Software Maintenance & Evolution

Most software effort happens after the first release. This graduate course examines the theories, tools, and techniques that keep large systems healthy as they grow, change, and age over years of active use.

Course Overview

Building software is hard. Keeping it running, comprehensible, and adaptable over many years is arguably harder. Industry studies consistently show that maintenance activities — fixing defects, adding features to existing systems, migrating platforms, and paying down technical debt — consume the majority of a software project's total lifetime cost. Yet most computer science curricula focus almost exclusively on the initial construction phase.

Software Maintenance & Evolution fills that gap. The course picks up where a traditional software engineering sequence leaves off: your system has shipped, users depend on it, and now the real work begins. Over the semester you will study why software degrades over time, how to measure and manage internal quality, and what modern research has to offer in the way of automated support for the grueling day-to-day work of keeping large codebases alive.

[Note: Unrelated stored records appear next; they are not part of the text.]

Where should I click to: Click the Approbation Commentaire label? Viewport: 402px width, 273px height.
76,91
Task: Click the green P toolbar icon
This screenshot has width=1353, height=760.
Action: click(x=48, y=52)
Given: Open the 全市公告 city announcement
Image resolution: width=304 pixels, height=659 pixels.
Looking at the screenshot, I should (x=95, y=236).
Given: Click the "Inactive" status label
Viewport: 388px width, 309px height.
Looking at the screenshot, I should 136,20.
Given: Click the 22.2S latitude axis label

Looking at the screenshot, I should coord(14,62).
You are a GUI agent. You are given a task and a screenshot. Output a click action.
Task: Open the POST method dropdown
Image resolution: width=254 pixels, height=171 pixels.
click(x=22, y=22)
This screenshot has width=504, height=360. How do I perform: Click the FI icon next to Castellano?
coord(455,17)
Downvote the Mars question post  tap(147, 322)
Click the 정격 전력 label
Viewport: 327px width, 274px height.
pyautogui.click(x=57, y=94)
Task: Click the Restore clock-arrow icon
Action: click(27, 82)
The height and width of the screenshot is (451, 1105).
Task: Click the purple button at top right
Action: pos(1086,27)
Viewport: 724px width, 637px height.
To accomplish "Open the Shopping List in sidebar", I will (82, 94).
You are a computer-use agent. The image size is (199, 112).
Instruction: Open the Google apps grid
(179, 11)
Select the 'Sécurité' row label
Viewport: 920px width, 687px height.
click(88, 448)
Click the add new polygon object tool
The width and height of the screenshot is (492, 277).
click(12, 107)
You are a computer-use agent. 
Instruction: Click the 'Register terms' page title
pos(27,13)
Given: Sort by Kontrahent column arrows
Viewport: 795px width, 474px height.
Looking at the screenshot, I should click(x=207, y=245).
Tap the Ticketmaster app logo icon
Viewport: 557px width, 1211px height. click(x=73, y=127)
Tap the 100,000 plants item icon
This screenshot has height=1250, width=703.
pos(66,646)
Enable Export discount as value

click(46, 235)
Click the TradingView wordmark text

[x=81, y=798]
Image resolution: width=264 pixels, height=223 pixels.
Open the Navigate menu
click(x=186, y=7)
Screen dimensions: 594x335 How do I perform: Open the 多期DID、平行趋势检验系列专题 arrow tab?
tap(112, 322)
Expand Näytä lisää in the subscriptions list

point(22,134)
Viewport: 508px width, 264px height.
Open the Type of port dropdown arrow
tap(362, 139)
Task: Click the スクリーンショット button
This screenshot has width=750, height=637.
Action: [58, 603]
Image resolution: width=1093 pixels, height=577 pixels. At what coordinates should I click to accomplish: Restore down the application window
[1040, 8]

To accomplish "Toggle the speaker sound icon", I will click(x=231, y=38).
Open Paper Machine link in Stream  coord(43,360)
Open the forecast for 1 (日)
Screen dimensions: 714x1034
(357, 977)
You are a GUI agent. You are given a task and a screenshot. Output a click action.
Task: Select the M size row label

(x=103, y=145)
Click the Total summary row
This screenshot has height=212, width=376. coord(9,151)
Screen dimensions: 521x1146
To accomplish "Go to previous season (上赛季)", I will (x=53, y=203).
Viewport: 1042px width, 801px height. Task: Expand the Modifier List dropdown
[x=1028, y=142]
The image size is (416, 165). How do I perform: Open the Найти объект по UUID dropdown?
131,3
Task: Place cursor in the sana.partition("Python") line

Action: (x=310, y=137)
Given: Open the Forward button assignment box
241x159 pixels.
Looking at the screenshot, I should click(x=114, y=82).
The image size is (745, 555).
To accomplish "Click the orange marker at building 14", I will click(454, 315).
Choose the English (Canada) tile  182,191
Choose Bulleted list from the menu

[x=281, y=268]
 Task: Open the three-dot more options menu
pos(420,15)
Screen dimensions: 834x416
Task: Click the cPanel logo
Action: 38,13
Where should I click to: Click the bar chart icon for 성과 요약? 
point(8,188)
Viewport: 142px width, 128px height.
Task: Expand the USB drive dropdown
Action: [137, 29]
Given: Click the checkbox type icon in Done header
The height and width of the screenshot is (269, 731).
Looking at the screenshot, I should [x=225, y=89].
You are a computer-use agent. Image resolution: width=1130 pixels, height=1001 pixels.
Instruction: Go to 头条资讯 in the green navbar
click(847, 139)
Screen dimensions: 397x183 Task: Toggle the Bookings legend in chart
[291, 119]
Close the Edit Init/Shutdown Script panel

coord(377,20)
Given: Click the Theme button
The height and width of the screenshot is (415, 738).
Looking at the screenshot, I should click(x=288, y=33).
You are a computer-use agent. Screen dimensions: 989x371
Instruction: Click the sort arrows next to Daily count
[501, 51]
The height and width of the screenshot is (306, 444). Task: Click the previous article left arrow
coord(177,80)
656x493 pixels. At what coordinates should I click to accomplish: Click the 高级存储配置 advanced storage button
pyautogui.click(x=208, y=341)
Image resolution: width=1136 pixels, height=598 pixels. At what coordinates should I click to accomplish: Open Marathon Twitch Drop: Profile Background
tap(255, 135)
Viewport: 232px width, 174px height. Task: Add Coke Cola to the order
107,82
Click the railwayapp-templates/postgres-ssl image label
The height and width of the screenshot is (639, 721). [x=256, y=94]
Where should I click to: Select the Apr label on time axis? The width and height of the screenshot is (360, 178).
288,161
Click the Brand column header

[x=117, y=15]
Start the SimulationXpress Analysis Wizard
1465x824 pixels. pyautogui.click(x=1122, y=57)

Who is this course for? Graduate students in computer science with an interest in software engineering research or anyone who wants a deeper understanding of what it takes to maintain systems that must evolve continuously. Prior exposure to version control, testing, and at least one large collaborative project is expected.

Understand

Why long-lived software degrades and the theoretical frameworks that explain it.

Measure

How to quantify code quality, complexity, and maintainability with practical metrics.

Improve

Systematic refactoring, smell detection, and strategies for reducing technical debt.

Automate

NLP and ML techniques that help triage bugs, comprehend code, and mine repositories.

Software Decay & Aging

Software does not wear out like a physical machine, yet it deteriorates in its own way. Every quick fix that bypasses the original architecture, every requirement change that bends a module beyond its intended purpose, and every dependency that drifts out of sync contributes to a gradual erosion of structural integrity. Left unchecked, these forces make the system progressively harder to understand, extend, and debug.

Technical Debt

Ward Cunningham introduced the metaphor of "technical debt" to describe the accumulated cost of expedient decisions. Like financial debt, technical debt compounds: shortcuts taken today generate interest in the form of future rework. The course explores how to identify, classify, and prioritize repayment of various forms of technical debt — from architecture-level misalignments to small-scale code-level shortcuts.

Lehman's Laws of Software Evolution

Manny Lehman's empirical laws, formulated through decades of observation, provide one of the few theoretical frameworks for understanding how large systems change over time. Key principles include the law of continuing change (a system must be continually adapted or it becomes progressively less satisfactory) and the law of increasing complexity (as a system evolves, its complexity increases unless work is done to maintain or reduce it). These laws remain remarkably relevant and serve as a recurring touchstone throughout the course.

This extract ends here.